Research: Vitamin D has been hypothesized to reduce cancer mortality through its effects on incidence and/or survival. Epidemiologic studies of the association of 25-hydroxyvitamin D [25(OH)D] and the risk of cancer, however, have been largely limited to incident cancers at a few sites. For this study, a total of 16,818 participants in the Third National Health and Nutrition Examination Survey who were 17 years or older at enrollment were followed from 1988-1994 through 2000. Levels of serum 25(OH)D were measured at baseline by radioimmunoassay. Cox proportional hazards regression models were used to examine the relationship between serum 25(OH)D levels and total cancer mortality (in the entire population or according to race/ethnicity, sex, age, and retinol status) and mortality from specific cancers. Be-cause serum was collected in the south in cooler months and the north in warmer months, researchers examined associations by collection season. All statistical tests were two-sided.

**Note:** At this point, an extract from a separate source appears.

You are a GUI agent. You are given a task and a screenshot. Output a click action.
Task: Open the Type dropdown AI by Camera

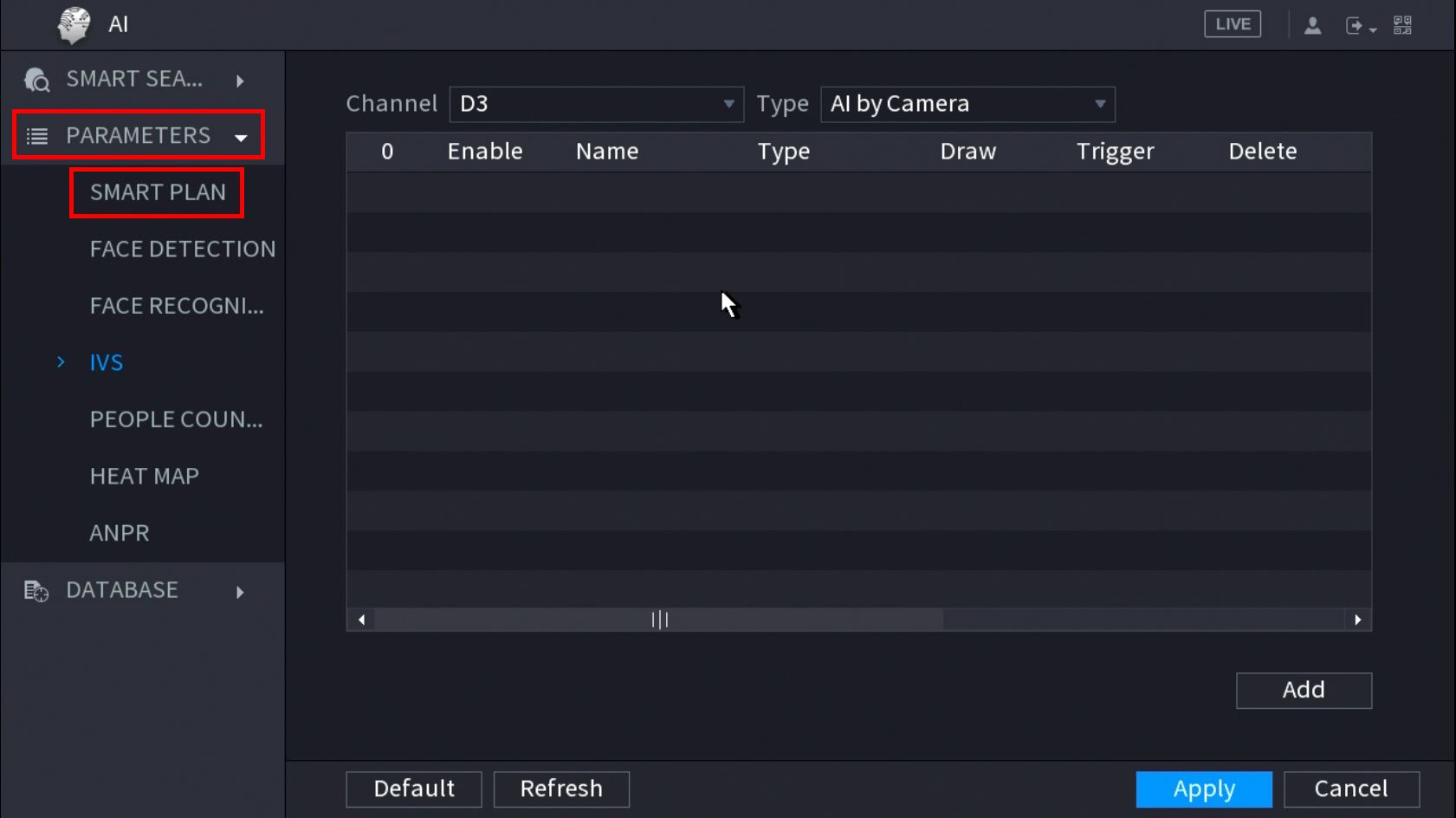tap(967, 104)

Results: Researchers identified 536 cancer deaths in 146,578 person-years. Total cancer mortality was unrelated to baseline vitamin D status in the entire population, men, women, non-Hispanic whites, non-Hispanic blacks, Mexican Americans, and in persons younger than 70 or 70 years or older. Researchers also found no interaction between vitamin D and season or vitamin D and serum retinol. Colorectal cancer mortality, however, was inversely related to se-rum 25(OH)D level, with levels 80nmol/L or higher associated with a 72% risk reduction. According to these findings, there is no association between 25(OH)D and total cancer mortality, although there was an inverse relationship between 25(OH)D levels and colorectal cancer mortality.